📊

Distribution Overview and Types

Jun 13, 2025

Overview

This lecture introduces statistical distributions, explains their importance in data analysis, covers common distribution types, and demonstrates how to visualize and interpret distributions using Python.

Introduction to Distributions

  • Distributions describe how data values are spread and their frequency shapes.
  • Understanding distributions is essential for data analysis, statistical inference, and machine learning.
  • Statistical inference involves using samples to estimate population parameters due to the impracticality of collecting full population data.

Visualizing Distributions

  • Histograms show the frequency of data values in intervals; the y-axis represents counts or frequencies.
  • Symmetric distributions have mirror-image bars around the center; commonly related to the "normal" distribution.

Importance and Types of Distribution Shapes

  • Distributions help summarize and model datasets as well as validate statistical assumptions.
  • Common shapes: symmetric (bell curve/normal), uniform (equal frequency), bimodal (two peaks), skewed left/right (longer tail on one side).
  • Shape affects the relative positions of mean, median, and mode.

Exploring Dataset Distributions in Python

  • Use lists or create synthetic data when datasets are unavailable.
  • Functions like .unique() and .value_counts() help summarize categorical variables.
  • Histograms can reveal data concentration, skewness, and possible outliers.

Discrete Distributions

  • Discrete distributions model countable outcomes (e.g., dice rolls).
  • Uniform discrete: all outcomes equally likely (e.g., fair die).
  • Bernoulli: two outcomes (success/failure).
  • Binomial: number of successes in fixed n trials.
  • Geometric: number of trials until first success.
  • Poisson: counts events in a fixed interval.

Continuous Distributions

  • Continuous distributions cover infinite possible values within intervals.
  • Uniform continuous: all values in interval equally likely.
  • Normal distribution: bell-shaped curve, defined by mean and standard deviation.
  • Student's t, exponential, gamma, and beta are other important continuous distributions.

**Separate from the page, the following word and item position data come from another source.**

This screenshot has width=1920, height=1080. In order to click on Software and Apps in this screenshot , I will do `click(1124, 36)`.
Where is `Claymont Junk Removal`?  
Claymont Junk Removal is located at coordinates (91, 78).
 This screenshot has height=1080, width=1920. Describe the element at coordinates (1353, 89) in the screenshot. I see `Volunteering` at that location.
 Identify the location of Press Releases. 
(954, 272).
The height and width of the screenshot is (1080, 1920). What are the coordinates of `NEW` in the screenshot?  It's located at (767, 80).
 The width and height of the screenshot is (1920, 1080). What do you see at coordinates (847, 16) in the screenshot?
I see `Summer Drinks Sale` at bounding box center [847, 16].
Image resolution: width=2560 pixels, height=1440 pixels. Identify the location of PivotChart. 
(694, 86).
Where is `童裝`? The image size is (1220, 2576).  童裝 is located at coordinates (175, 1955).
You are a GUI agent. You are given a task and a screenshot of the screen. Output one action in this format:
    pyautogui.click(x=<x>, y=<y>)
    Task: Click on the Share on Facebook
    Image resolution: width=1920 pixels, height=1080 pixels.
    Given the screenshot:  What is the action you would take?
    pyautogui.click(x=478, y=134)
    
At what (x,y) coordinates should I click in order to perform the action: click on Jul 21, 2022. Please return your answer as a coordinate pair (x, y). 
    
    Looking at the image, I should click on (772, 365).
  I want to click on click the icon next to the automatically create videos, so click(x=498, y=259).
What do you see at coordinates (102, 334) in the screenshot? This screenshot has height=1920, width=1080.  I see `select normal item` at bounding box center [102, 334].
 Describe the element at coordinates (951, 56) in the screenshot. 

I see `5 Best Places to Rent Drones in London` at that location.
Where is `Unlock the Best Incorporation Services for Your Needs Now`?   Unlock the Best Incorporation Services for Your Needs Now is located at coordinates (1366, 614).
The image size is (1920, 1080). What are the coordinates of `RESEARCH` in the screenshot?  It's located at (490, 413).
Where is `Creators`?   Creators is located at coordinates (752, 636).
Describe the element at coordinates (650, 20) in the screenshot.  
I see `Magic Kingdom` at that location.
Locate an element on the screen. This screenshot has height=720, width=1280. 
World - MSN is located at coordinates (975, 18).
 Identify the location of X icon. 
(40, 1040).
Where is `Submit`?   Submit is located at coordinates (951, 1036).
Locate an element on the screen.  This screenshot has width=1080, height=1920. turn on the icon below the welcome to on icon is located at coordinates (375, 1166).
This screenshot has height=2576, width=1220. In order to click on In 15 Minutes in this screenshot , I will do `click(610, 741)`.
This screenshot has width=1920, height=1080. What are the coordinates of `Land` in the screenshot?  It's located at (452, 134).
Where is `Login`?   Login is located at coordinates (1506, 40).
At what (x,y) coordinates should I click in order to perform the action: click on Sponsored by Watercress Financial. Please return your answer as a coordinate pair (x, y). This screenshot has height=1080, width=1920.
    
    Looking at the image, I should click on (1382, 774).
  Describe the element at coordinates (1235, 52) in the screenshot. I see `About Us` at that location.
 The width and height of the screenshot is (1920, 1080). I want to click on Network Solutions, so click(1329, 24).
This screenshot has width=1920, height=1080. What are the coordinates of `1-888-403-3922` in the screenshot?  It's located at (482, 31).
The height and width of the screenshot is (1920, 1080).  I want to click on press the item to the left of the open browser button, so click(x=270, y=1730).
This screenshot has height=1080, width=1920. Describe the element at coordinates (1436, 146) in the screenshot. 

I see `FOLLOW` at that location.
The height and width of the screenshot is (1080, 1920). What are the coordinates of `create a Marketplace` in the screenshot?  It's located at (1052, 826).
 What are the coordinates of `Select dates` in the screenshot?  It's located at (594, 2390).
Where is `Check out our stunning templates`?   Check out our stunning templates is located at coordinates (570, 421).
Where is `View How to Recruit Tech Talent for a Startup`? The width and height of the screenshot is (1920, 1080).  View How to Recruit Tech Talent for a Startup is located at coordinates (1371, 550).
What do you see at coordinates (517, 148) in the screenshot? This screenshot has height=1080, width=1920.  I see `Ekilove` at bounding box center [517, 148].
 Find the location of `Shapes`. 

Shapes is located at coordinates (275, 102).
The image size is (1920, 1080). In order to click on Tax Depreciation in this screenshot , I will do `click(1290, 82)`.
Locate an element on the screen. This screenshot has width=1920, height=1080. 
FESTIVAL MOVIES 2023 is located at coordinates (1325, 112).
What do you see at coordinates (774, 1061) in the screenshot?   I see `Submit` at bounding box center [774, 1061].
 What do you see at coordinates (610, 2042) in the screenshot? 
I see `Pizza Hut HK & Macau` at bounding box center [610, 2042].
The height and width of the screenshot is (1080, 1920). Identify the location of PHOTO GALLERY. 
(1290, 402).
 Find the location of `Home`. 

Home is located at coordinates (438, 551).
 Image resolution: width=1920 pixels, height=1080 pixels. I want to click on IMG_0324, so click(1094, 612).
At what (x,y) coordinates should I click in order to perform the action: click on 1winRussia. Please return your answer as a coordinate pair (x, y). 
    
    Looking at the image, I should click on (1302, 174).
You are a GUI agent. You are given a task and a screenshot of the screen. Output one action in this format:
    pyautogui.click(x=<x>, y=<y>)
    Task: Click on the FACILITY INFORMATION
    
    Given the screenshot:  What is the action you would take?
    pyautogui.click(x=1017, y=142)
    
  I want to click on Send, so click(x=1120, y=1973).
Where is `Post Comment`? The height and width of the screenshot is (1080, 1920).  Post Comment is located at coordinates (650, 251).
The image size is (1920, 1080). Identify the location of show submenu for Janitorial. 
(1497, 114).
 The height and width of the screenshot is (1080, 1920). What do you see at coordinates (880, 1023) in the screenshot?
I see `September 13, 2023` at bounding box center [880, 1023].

Practical Use and Statistical Testing

  • Many statistical tests (e.g., t-tests) require assumptions about underlying distributions.
  • It's important to verify distribution assumptions before applying these tests.
  • Overlaying theoretical distributions (e.g., normal) on data enables visual comparison, but formal tests are used for confirmation.

Key Terms & Definitions

  • Distribution — The way data values are spread or arranged.
  • Histogram — A plot showing frequency of data in intervals.
  • Statistical Inference — Drawing conclusions about populations from samples.
  • Symmetric Distribution — Both halves mirror each other around the center.
  • Skewness — Asymmetry in data distribution; can be left (tail on left) or right (tail on right).
  • Discrete Distribution — Deals with countable outcomes.
  • Continuous Distribution — Deals with outcomes over intervals with infinite values.
  • Normal Distribution — Bell-shaped, symmetric distribution defined by mean and standard deviation.
  • Bernoulli/Binomial/Geometric/Poisson — Specific types of discrete distributions.

Action Items / Next Steps

  • Review notebook functions for creating and analyzing distributions in Python.
  • Practice generating histograms and identifying distribution types on given datasets.
  • Attempt the exercise: plot and interpret the distribution of car mileage in the provided dataset.
  • Prepare for future lessons on statistical testing of distribution assumptions.